Road to Victory 2024 Presidential Election
The 2024 Presidential Election is coming up this year so I thought it would be interesting to visit this topic for my Python EDA(Exploratory Data Analysis) project.
Running a political campaign might seem to be very different from running a business, but the two have a lot in common. A political campaign has to deal with limited resources to deploy within a limited time frame just like any other business. That being said, inevitably, deciding which states to prioritize is crucial for campaign managers.
I approached this overarching question by looking at it through two different lenses. First of all, I explored how the electoral votes are distributed among states and which states seem to hold more "deciding power" during the election. Second of all, I took a deep dive into the historical election results to see how the political landscape changed over the past few decades. That included identifying the swing states and the battleground states. Given limited resources, it makes sense for candidates to prioritize states that hold a lot of "deciding power" and present a chance to win.
For this project, I primarily focused on the Democratic Party and the Republican Party as they are the two major parties that dominate the presidential election. Last, but not least, I was interested in finding out if there is any correlation between voter demographics and the party they voted for during an election. We will get to that part later.
The dataset I used for the first two parts of the analysis is the U.S. President 1976–2020 election results published by MIT Election Data and Science Lab. While this dataset is very clean and organized to begin with, it has very few features. Consequently, the biggest challenge for me was to come up with new features that are going to help us with the analysis. I also added several state level data points, including the number of Electoral votes, 2022 citizen and total population, and 2022 GDP in USD to the dataset.

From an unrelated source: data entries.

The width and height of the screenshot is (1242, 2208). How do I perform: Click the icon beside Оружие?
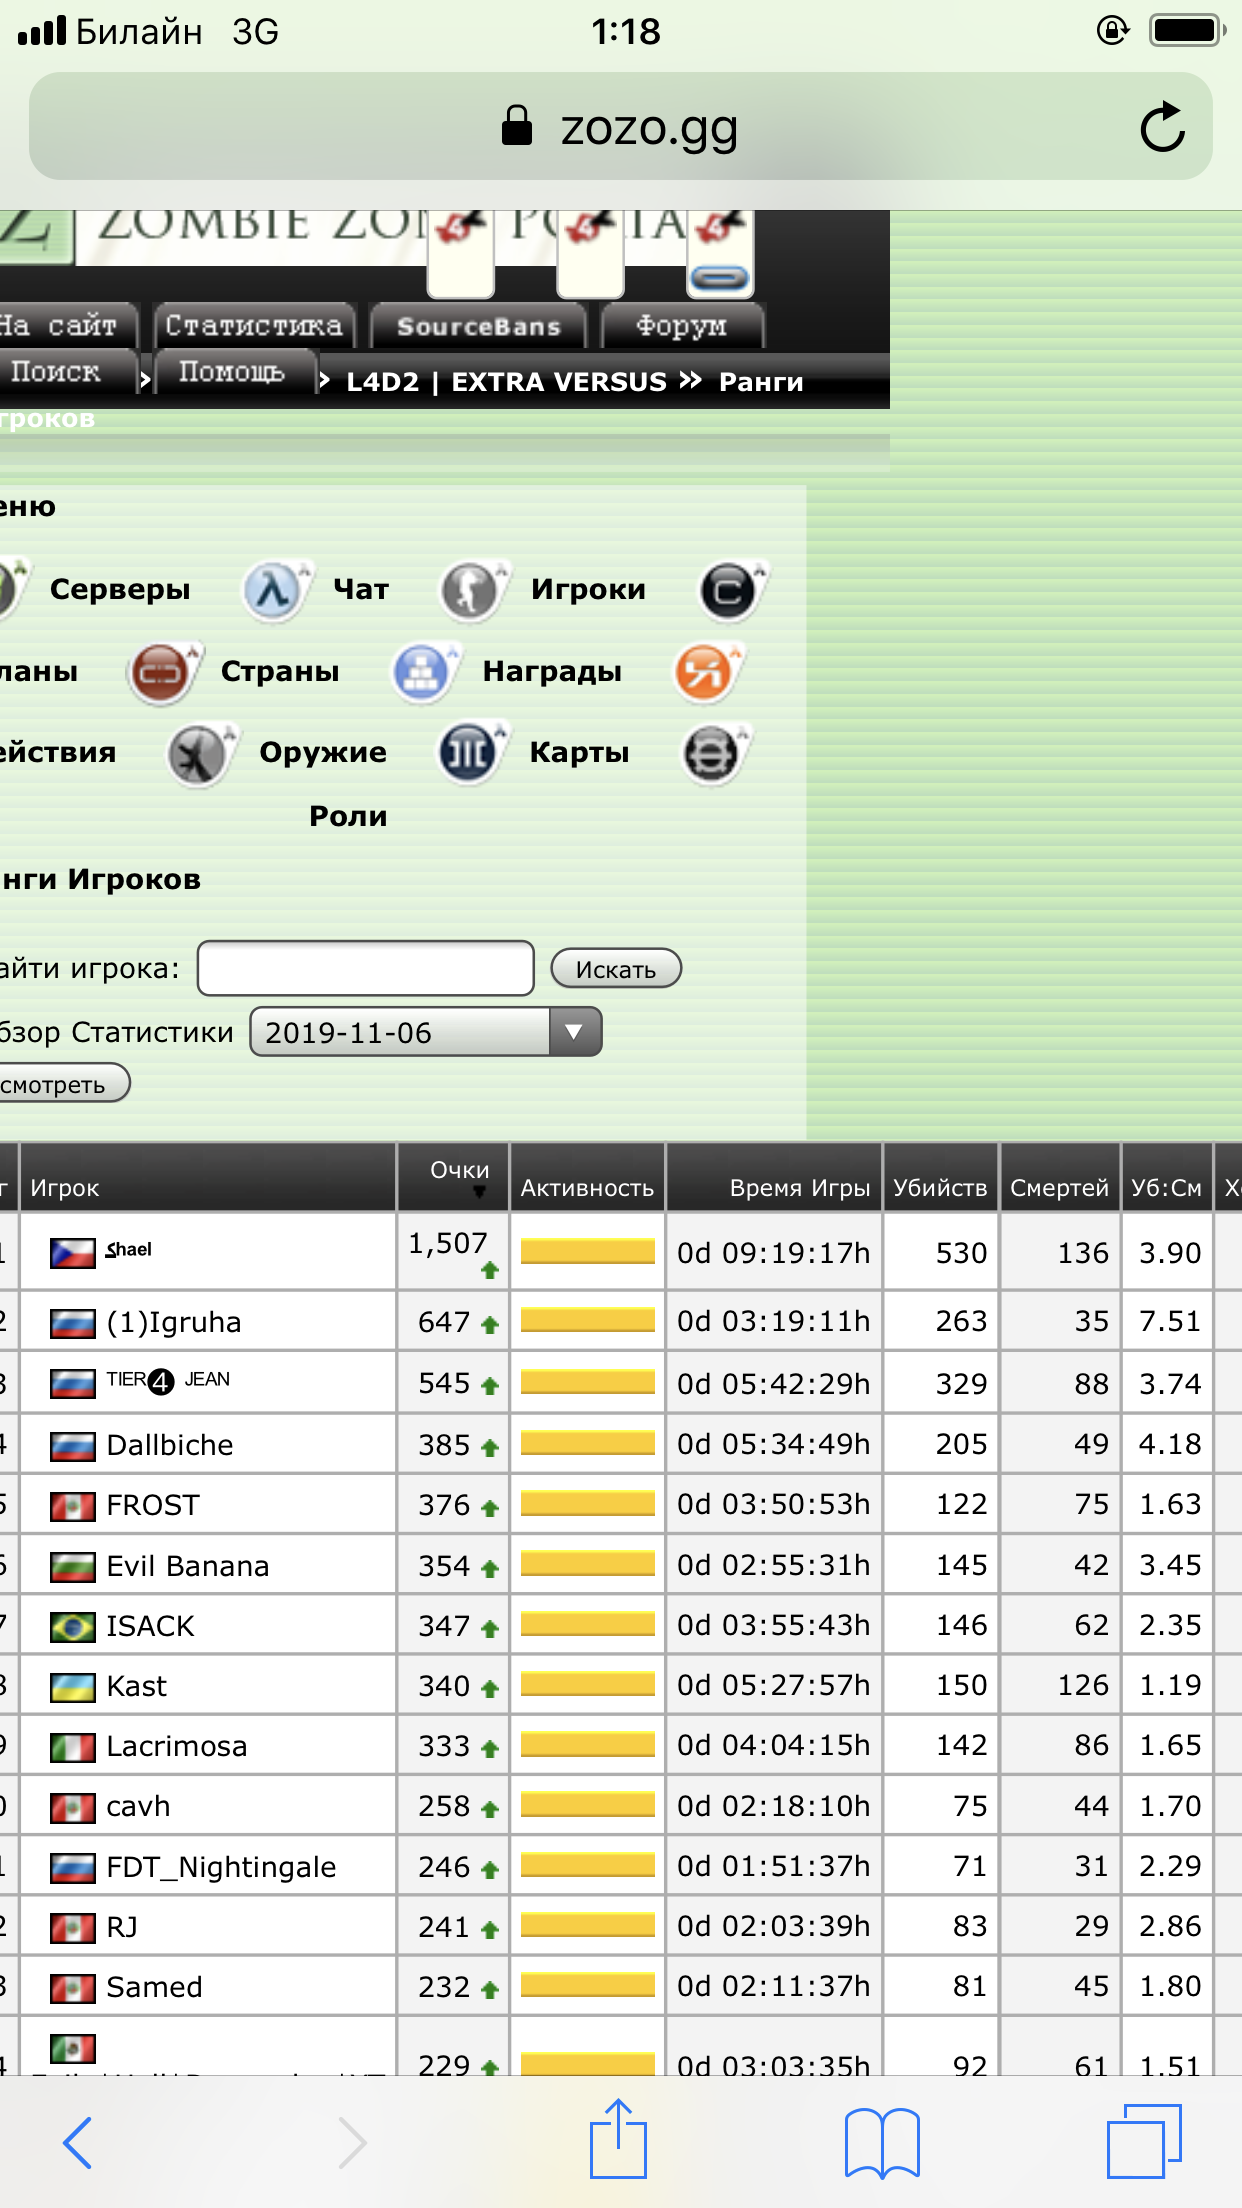point(198,754)
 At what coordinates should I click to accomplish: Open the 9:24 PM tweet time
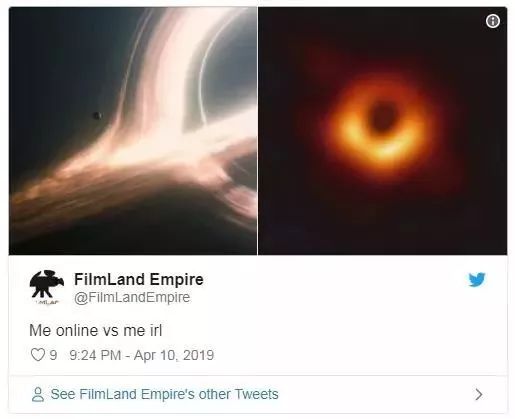click(x=95, y=355)
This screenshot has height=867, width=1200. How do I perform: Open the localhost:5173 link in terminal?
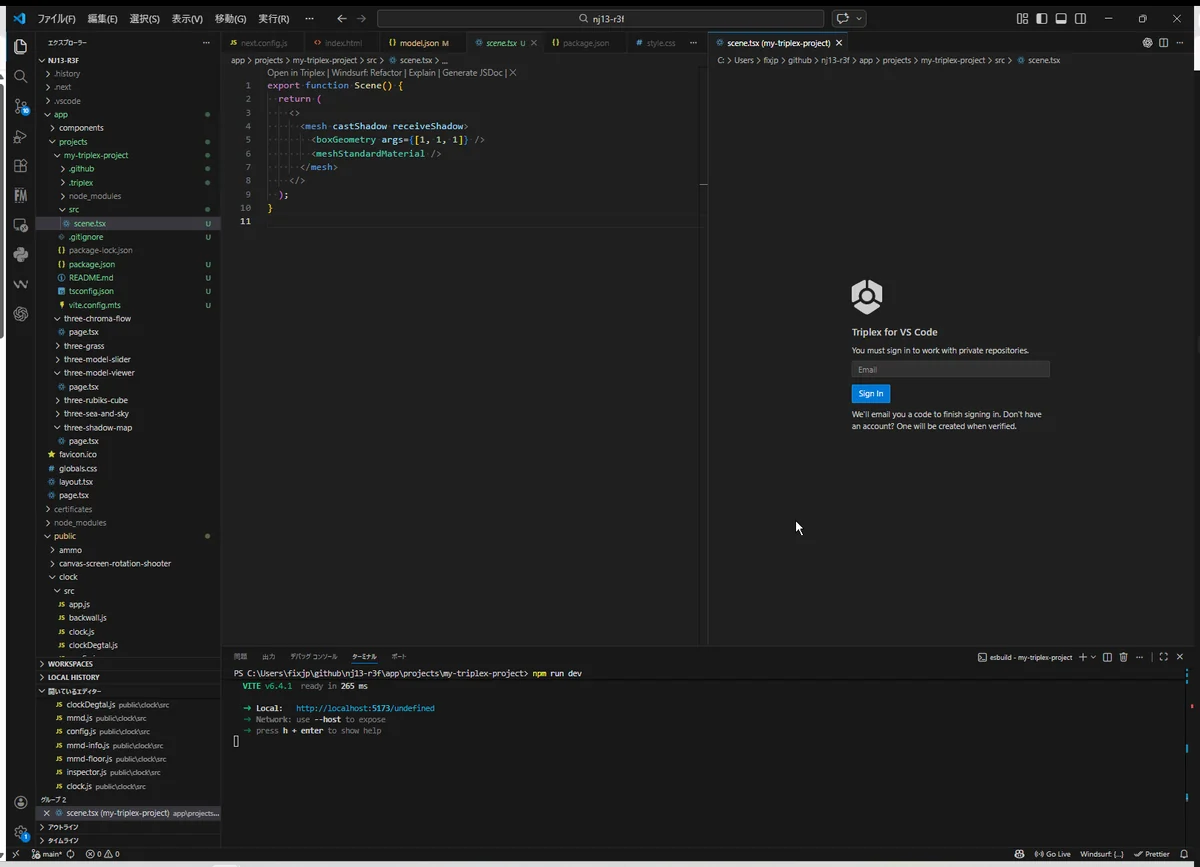click(x=364, y=708)
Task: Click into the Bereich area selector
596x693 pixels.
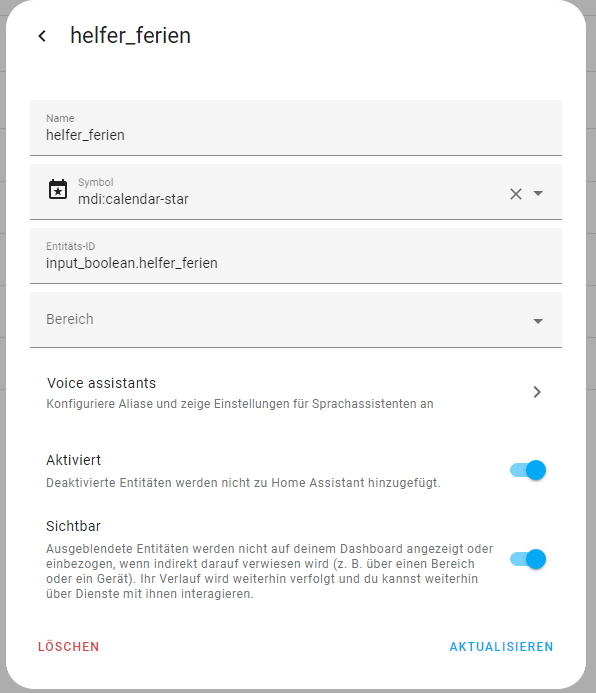Action: 296,320
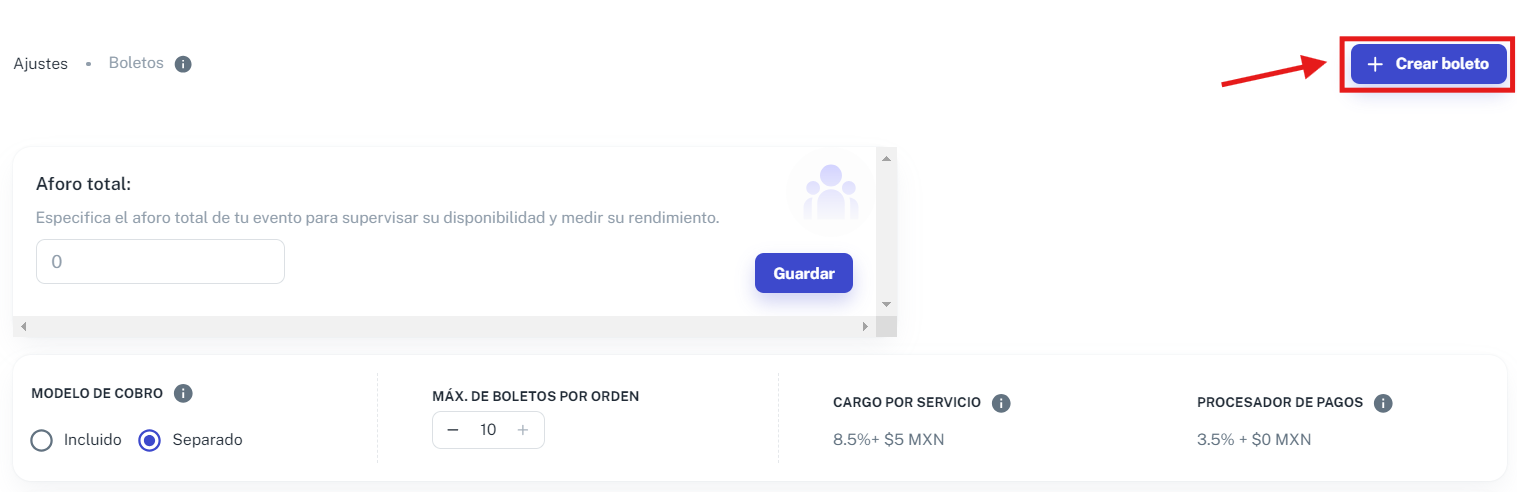Click the scroll up arrow of Aforo panel

(885, 157)
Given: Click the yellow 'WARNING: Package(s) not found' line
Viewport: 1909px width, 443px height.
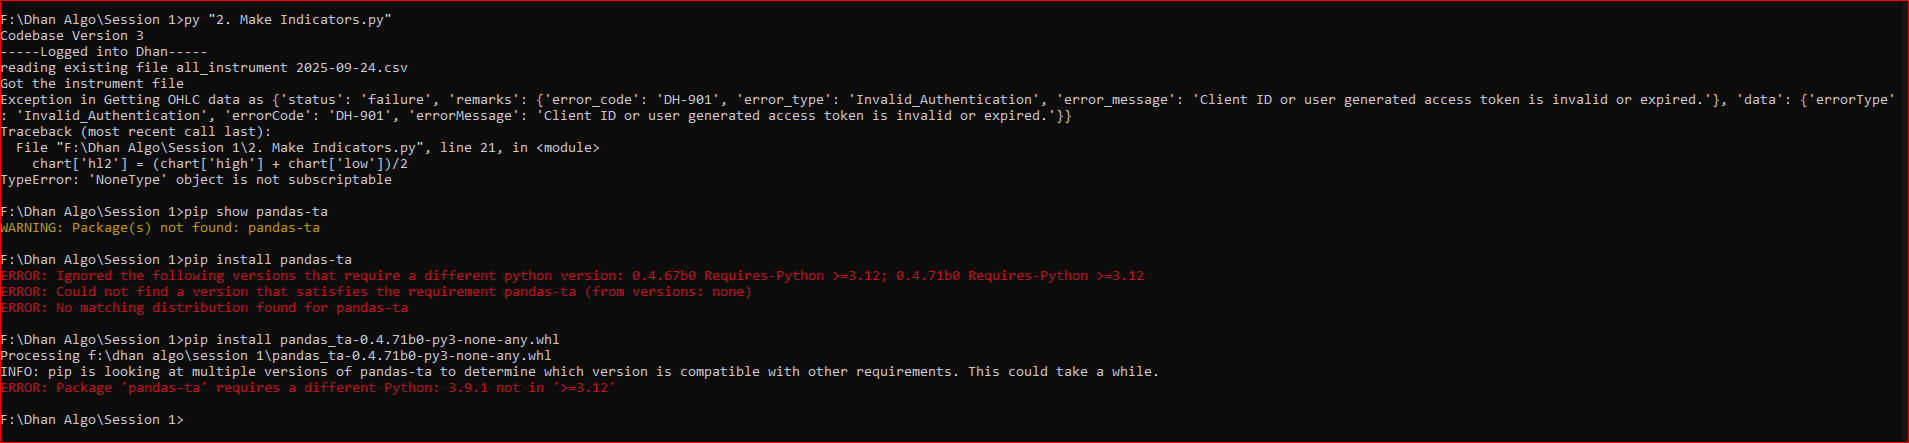Looking at the screenshot, I should pyautogui.click(x=160, y=228).
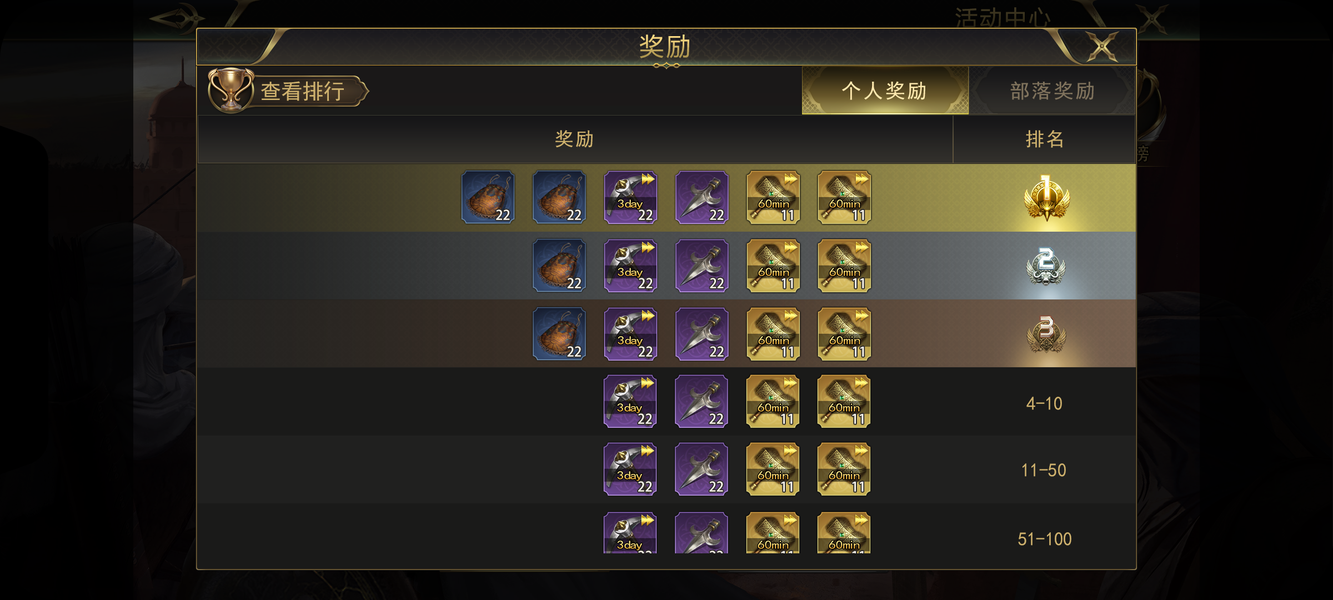Tap the last 60min speedup in 11-50 row

click(x=844, y=470)
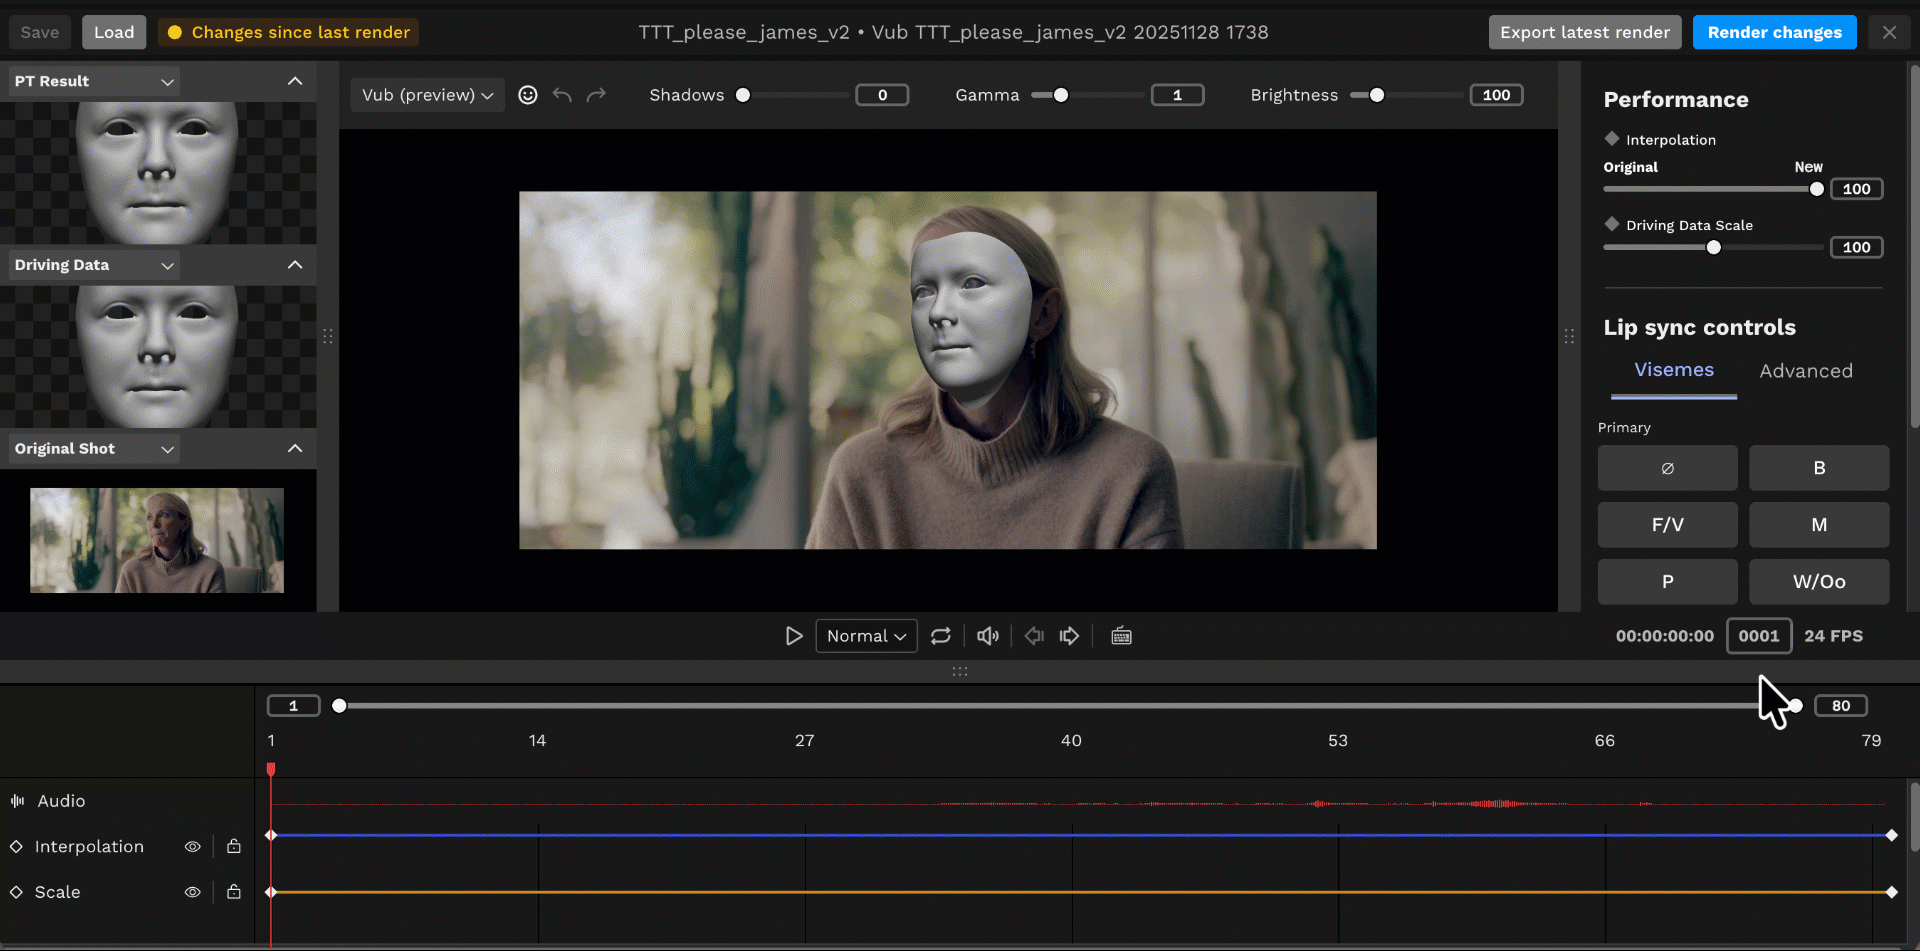Redo the last change
This screenshot has width=1920, height=951.
coord(596,95)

For the third part of the analysis, I used the 2016, 2018, 2020 and 2022 Validated Voter Demographics Table published by Pew Research Center. Notice that they only published the summary table so I do not have access to the underlying data where voter demographics is linked to the voter behavior during an election. This limited my ability to run any logistic regression models to predict voter behavior in this project. However, patterns can still be identified just by analyzing the summary table. I looked into how features such as gender, age, race, education, religion status and community type affected the party voters voted for during an election in this part of the analysis.
Exploratory Data Analysis - Part I
For this part of the analysis we are going to focus on Electoral votes. The President and Vice President are not directly elected by the popular vote but through the Electoral College. Each state is assigned a certain number of Electoral votes based on its representation in Congress (the total number of senators and representatives).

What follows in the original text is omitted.